Orpha number ORPHA664
Prevalence of rare diseases 1-9 / 100 000
Inheritance
  • X-linked recessive
Age of onset Childhood
ICD 10 code
  • E72.2
MIM number
Synonym(s) -

Summary

Ornithine carbamyl transferase deficiency is a frequent enzymatic disorder transmitted either as a recessive or dominant X-linked trait. Mutations with no residual enzyme activity are always expressed in hemizygote males by a very severe neonatal hyperammonemic coma that generally proves to be fatal. Heterozygous females are either asymptomatic or express orotic aciduria spontaneously or after protein intake. This identifies carriers. Females may also be affected by symptoms with various degrees of intensity, ranging from dislike for proteins to chronic vomiting, growth retardation, hypotonia, psychomotor retardation, hyperammonemic coma, or psychiatric disorders. In females, outcome is extremely variable, depending on the degree of inactivation of the muted X chromosome. Mutations leading to residual enzyme activity result in juvenile or even adult hyperammonemic coma in males, simulating Reye's syndrome or encephalitis.

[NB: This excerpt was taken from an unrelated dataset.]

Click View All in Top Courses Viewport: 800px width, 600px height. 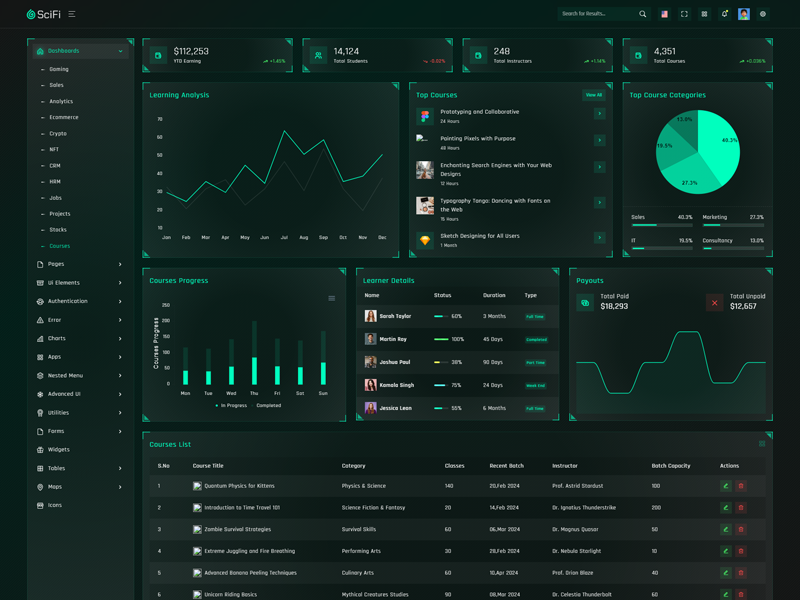(594, 95)
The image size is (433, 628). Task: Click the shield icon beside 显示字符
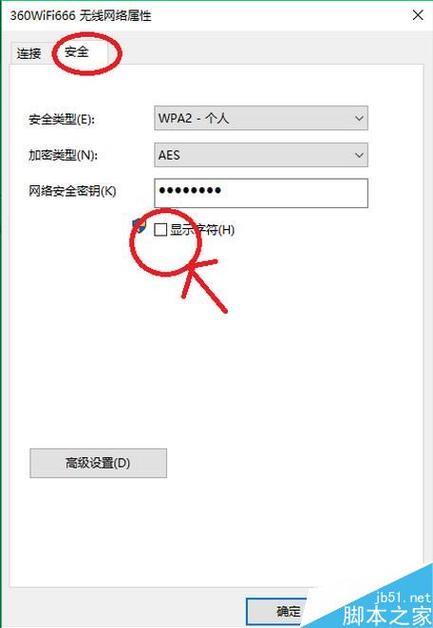[139, 225]
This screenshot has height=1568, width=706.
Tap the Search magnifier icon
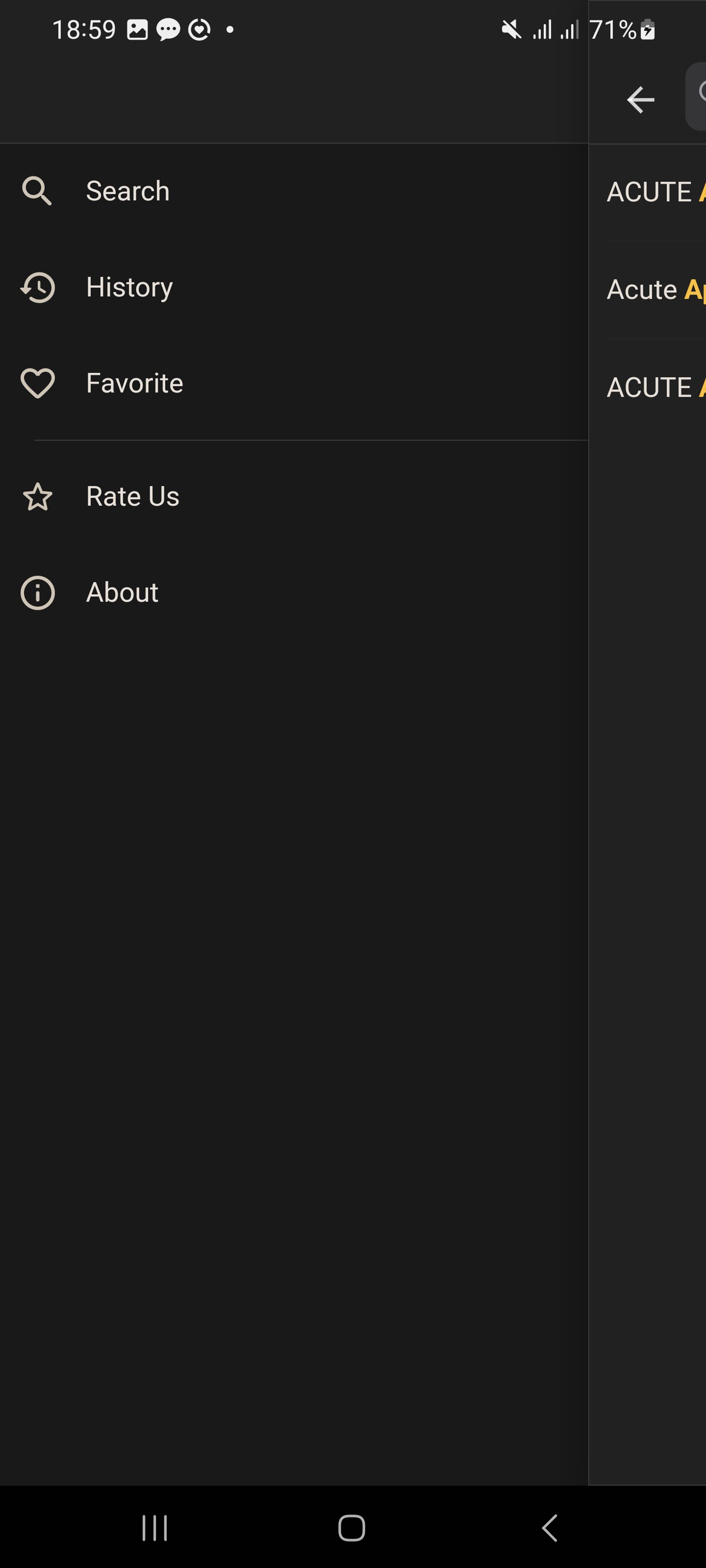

Females remain always asymptomatic. Diagnosis is based on the presence of hyperammonemia and chromatography of aminoacids evidencing major hypocitrullinemia and increased levels of glutamine, alanine, and lysine. High levels of urinary orotic acid are also a common finding during acute phases. Familial history with evidence of an X-linked disease is also strongly suggestive of the disorder. The diagnosis is confirmed by measuring enzymatic activity in liver or intestinal biopsies. Familial investigation is based on molecular analysis, which must be carried out in both affected and healthy relatives. Molecular gene analysis is also used for antenatal diagnosis. Patients are treated with a diet of limited protein intake adapted to their level of tolerance, arginine and citrulline supplementation, and both sodium benzoate and sodium phenylbutyrate. Some severe forms have been successfully treated by liver transplant. *Author: Prof. J-M. Saudubray (March 2004)*.